A chave do mundo
Agora que o mundo volta a sofrer inquietações alarmantes, recuemos aos fins do século passado, e aos princípios deste século XX, na apreciação de um dos mais populares poetas do nordeste, o repentista pernambucano Leandro Gomes de Barros.

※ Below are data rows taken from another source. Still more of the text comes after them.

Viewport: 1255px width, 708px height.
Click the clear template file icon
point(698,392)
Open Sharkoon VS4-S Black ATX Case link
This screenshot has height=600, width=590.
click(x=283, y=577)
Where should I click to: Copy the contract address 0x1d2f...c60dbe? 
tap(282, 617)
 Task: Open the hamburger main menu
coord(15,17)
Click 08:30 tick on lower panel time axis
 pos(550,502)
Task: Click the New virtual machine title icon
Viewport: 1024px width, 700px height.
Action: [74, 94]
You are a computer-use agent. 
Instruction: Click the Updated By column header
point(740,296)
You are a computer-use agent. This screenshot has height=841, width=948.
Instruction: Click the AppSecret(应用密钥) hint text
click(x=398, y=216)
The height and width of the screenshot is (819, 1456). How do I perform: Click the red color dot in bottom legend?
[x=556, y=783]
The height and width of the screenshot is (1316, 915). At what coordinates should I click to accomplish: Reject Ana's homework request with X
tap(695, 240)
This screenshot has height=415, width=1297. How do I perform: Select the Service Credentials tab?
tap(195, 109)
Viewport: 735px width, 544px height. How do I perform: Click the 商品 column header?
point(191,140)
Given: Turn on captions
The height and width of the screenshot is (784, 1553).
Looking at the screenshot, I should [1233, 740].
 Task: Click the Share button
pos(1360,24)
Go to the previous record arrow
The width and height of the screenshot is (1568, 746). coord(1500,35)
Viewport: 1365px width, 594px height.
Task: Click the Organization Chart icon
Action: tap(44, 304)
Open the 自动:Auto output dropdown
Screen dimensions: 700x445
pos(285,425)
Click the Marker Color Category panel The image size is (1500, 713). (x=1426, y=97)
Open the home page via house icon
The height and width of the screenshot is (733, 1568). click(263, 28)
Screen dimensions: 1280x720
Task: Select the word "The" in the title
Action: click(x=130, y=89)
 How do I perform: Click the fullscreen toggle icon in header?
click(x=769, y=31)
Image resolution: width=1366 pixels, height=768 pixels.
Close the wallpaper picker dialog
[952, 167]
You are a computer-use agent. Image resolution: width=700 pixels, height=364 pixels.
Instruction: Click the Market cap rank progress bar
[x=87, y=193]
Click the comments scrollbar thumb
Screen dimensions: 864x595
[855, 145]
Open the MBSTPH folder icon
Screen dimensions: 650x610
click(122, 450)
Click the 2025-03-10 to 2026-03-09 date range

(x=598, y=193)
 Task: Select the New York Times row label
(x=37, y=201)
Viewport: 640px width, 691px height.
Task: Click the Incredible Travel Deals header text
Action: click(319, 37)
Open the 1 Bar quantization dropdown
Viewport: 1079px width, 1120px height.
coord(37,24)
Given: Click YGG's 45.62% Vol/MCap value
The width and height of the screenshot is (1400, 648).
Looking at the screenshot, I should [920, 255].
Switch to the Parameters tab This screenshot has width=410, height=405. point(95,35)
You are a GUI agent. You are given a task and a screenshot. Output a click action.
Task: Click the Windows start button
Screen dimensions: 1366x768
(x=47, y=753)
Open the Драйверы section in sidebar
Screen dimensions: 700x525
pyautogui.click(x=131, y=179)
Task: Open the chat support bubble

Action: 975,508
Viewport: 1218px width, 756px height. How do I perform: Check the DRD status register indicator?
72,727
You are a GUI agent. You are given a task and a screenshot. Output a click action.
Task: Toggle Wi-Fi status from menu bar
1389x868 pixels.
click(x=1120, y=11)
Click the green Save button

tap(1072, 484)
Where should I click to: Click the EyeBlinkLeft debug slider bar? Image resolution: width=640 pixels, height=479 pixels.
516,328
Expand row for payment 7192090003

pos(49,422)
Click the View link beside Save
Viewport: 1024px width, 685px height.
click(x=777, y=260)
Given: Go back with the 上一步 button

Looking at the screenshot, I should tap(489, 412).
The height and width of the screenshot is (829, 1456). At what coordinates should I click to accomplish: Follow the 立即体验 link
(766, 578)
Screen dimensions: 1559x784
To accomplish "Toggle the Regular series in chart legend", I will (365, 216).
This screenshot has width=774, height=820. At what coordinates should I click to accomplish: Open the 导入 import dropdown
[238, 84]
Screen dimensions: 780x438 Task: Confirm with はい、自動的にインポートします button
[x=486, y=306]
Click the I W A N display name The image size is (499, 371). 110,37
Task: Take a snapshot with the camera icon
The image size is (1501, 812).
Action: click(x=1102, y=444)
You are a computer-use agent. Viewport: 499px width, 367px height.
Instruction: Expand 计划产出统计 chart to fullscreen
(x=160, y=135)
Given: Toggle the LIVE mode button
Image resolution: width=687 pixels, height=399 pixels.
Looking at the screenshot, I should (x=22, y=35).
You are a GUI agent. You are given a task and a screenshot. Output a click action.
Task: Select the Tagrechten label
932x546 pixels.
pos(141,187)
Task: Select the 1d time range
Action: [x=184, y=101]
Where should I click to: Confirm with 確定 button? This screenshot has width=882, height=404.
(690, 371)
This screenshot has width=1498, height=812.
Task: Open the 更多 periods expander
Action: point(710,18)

Esse incorrigível boêmio do
Recife, ao balancear a primeira década do século que tantas esperanças trouxe
ao povo, declarou que “o mundo trancou-se e perdeu-se a chave”. Não sabemos se
o leitor já ouviu falar em Leandro Gomes de Barros. Seja como for, permita-nos
uma página em homenagem a esse poeta que teve tão vasta visão acerca do mundo,
dos séculos e dos homens.
Leandro era um filho do povo.
Versejava sem conhecer métrica, nunca ouviu falar em alexandrinos ou hemistíquios...
Fazia versos com a espontânea naturalidade com que uma ave canta, quebram ondas
as praias, murmuram os regatos nos leitos de pedra. Suas poesias corriam os
sertões de Alagoas aos do Ceará, enfeixadas em brochuras que eram vendidas a um
tostão. Dentre os seus mais famosos poemas um fez época e conquistou
celebridade: “O Casamento do sapo”, joia folclórica de encantadoras tintas.
Os maiores acontecimentos políticos,
sociais, religiosos ou científicos, eram imediatamente descantados na lira de
Leandro com muita graça e poesia. Houve em Alagoas um rival: Pacífico Pacato
Cordeiro Manso; mas o nome do pernambucano conquistou maior fama.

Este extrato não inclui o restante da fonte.